The winning emotional equation follows a triptych: Desire → Reassurance → Satisfaction (taste experience, perceived benefit, repurchase). High-performing brands create desire before doing good.
How to innovate: the golden triangle built on a foundation of sustainability
Nutritional sincerity
Flavor first
Positive health
Examples and weak signals: "smart" pleasure
Bridges between "indulgence + naturalness" (chocolate-covered fruits like Franui), greek yogurt or plant-based ice creams (creaminess + ingredient reassurance), probiotic-rich fermented snacks, adaptogenic beverages (energy/relaxation/focus), alternative proteins (lupin, fava bean, algae), or precision fermentation that improves textures and flavors without superfluous additives.
Observed at SIAL & Major Markets: konjac "Zero-Carb Sushi Bite" (Finland); RTD Super Greens with moringa (Mauritius); butter-flavored camelina oil (Canada); amazake/koji-based drinks (Japan); probiotic sodas and fermented snacks (Korea); phenolic shots of olive oil + RTD gazpachos (Spain); clean-label protein gelato (Italy); millets in breakfasts/crackers (India); date spreads/syrups (Middle East).
On social media, the same dynamics: fermented kefir and drinking yogurts (EU) blending tradition and modernity; prebiotic sodas (US) mixing fiber, low-sugar, and fun codes; better-for-you cocoa drinks (UK); Nordic protein puddings (Sweden). Their common thread: a shareable emotion, visible authenticity, and perceived quality that make health desirable.
Innovating differently: consumer studies augmented by AI
AI makes it possible to exploit weak signals on a large scale (networks, sales, consumer services), accelerate the detection of transitions, explore nutritional personalization (life profiles, microbiota), and tool predictive sensory testing. The human remains in control: making trade-offs, contextualizing, and embodying sincerity and listening.

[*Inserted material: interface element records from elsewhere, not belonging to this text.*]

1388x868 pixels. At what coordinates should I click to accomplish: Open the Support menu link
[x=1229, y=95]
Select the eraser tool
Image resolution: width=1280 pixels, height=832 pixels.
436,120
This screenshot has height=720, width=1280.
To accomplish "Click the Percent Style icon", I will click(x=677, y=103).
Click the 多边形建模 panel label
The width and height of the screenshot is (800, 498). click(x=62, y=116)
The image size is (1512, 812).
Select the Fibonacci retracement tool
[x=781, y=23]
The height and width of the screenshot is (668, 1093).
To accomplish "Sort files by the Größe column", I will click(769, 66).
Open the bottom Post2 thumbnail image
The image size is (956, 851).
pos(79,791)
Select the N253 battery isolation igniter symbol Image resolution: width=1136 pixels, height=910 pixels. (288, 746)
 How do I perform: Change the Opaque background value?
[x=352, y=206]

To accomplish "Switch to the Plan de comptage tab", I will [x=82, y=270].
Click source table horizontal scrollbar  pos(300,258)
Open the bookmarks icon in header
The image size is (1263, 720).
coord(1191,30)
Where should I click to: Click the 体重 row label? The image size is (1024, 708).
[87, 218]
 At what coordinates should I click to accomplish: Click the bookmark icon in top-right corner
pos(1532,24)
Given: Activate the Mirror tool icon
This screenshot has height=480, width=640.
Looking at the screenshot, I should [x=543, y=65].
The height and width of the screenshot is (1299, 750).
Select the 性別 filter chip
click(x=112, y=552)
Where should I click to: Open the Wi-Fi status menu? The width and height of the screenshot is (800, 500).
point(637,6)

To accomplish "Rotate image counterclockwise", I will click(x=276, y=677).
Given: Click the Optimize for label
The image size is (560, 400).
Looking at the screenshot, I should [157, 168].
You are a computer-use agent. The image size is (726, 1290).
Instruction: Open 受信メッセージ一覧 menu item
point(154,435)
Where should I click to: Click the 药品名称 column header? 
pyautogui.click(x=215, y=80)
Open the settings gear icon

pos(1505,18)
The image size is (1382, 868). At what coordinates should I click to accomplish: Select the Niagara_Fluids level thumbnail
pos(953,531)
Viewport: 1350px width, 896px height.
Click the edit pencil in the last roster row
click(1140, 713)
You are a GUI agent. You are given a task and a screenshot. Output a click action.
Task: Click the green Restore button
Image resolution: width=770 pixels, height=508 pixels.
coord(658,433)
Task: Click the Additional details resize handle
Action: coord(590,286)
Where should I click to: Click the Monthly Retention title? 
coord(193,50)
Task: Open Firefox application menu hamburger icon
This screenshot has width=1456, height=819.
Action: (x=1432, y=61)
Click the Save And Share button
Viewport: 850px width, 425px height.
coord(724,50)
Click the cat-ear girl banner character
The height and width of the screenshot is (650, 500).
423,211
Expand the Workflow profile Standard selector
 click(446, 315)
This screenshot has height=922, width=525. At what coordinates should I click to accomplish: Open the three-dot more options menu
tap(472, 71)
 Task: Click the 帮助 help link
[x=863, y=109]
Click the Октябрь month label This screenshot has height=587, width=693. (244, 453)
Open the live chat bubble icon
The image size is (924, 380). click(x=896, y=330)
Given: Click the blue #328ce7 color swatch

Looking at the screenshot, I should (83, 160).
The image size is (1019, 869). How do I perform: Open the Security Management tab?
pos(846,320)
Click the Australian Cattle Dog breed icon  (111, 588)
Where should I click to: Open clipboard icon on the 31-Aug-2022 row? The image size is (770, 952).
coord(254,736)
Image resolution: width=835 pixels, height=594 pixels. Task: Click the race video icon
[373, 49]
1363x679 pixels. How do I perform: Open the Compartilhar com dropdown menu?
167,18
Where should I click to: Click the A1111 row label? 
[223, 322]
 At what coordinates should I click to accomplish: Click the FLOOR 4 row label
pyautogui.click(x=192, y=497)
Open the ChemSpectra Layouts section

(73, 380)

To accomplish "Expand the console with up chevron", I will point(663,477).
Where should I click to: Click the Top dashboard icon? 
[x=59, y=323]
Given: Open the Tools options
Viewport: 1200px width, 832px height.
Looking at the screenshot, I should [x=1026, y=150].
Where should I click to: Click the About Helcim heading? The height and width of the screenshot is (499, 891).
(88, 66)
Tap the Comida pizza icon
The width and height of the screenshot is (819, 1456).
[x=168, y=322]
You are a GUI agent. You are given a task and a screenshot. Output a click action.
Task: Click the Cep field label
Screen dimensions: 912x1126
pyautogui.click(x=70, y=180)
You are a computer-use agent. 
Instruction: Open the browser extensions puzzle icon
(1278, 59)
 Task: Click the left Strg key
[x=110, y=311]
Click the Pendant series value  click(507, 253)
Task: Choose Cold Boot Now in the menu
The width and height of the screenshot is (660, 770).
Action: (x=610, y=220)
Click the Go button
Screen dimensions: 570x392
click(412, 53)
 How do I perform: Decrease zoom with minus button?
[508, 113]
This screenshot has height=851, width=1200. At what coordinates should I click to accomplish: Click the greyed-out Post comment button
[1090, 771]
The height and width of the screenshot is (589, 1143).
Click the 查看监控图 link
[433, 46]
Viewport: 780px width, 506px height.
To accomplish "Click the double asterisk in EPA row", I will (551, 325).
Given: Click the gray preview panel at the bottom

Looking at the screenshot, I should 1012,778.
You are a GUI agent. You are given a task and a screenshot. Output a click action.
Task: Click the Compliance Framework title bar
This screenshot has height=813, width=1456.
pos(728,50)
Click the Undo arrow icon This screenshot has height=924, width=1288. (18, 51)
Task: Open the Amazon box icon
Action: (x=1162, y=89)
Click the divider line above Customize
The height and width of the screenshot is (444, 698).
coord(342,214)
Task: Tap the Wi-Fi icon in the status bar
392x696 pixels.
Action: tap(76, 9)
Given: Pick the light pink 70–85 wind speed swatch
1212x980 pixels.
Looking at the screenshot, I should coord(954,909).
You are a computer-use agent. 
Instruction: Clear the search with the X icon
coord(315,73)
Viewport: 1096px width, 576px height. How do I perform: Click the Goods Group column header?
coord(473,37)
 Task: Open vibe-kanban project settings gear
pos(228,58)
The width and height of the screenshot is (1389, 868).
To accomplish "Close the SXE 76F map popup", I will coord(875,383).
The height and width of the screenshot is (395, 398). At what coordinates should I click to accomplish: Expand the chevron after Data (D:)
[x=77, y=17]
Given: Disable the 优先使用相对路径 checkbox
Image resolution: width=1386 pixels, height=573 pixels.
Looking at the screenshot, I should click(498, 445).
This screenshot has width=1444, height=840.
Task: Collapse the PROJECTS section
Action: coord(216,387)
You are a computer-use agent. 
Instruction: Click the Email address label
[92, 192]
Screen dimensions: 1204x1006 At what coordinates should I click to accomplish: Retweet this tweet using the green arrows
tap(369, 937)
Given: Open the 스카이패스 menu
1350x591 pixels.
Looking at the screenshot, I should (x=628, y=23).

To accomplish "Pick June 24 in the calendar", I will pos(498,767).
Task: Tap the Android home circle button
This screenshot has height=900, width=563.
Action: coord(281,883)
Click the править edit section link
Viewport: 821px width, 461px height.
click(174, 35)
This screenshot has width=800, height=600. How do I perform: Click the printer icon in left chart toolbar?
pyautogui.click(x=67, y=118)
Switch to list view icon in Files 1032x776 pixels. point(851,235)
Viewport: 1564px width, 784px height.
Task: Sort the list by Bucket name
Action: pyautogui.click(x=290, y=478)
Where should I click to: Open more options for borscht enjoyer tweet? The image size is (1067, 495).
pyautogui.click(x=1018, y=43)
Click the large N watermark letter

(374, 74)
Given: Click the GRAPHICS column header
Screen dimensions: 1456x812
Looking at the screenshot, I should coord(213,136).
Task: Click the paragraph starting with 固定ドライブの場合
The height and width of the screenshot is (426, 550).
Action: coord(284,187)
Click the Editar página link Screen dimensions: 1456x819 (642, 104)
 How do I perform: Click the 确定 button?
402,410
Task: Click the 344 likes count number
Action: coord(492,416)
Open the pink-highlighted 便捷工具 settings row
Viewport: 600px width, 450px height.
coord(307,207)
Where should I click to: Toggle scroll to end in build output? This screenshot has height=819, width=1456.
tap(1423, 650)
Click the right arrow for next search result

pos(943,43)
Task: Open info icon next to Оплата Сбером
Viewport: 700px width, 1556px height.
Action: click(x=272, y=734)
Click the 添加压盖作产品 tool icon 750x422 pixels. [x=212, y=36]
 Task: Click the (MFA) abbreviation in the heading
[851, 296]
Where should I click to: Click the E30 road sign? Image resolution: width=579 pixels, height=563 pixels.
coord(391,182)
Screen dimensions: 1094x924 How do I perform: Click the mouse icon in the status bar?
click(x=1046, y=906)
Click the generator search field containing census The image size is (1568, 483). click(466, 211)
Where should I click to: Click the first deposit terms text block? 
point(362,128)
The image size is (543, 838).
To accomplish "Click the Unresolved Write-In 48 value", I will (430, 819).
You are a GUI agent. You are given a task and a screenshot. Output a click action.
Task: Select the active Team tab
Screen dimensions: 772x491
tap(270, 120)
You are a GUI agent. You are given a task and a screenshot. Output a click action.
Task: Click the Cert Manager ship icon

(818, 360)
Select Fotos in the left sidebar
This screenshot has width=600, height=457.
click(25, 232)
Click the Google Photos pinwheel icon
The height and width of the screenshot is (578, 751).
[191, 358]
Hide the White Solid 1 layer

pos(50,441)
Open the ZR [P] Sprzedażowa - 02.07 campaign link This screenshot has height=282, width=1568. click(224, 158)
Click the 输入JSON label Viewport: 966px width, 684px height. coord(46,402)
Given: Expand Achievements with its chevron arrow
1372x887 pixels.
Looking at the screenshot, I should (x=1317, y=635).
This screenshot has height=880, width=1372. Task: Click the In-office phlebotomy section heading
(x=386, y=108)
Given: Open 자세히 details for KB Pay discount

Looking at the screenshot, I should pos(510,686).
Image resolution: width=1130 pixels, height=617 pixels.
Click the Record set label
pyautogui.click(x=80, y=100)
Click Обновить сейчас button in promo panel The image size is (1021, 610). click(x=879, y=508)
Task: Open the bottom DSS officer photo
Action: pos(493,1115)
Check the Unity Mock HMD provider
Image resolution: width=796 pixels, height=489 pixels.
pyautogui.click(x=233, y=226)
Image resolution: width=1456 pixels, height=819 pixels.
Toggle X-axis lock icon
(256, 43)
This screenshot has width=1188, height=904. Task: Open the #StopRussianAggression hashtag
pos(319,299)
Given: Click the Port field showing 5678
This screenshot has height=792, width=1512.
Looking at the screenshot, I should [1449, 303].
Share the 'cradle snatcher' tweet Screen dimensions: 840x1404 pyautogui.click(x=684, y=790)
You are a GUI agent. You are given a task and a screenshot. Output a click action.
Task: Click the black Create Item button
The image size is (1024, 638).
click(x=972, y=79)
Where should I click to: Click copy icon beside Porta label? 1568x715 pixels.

Conclusion: reconciling taste and health, mission possible
Proof, not Promises: Legible, embodied, and proportionate science. Pleasure remains non-negotiable: A product that is good for oneself, one's health, and the planet.
Innovation must inspire, not worry: Positive education, transparency, emotion—and an explicit foundation of sustainability.

Practical playbook
Start with an existing usage and optimize it (format, texture, moment); write a simple promise backed by a clear level of proof; integrate portion & frequency at the core of the concept; test desire as much as virtue; tool the education (QR, recipes, food pairings) without moralizing—and check sustainable alignment at every stage (materials, process, packaging, end-of-life).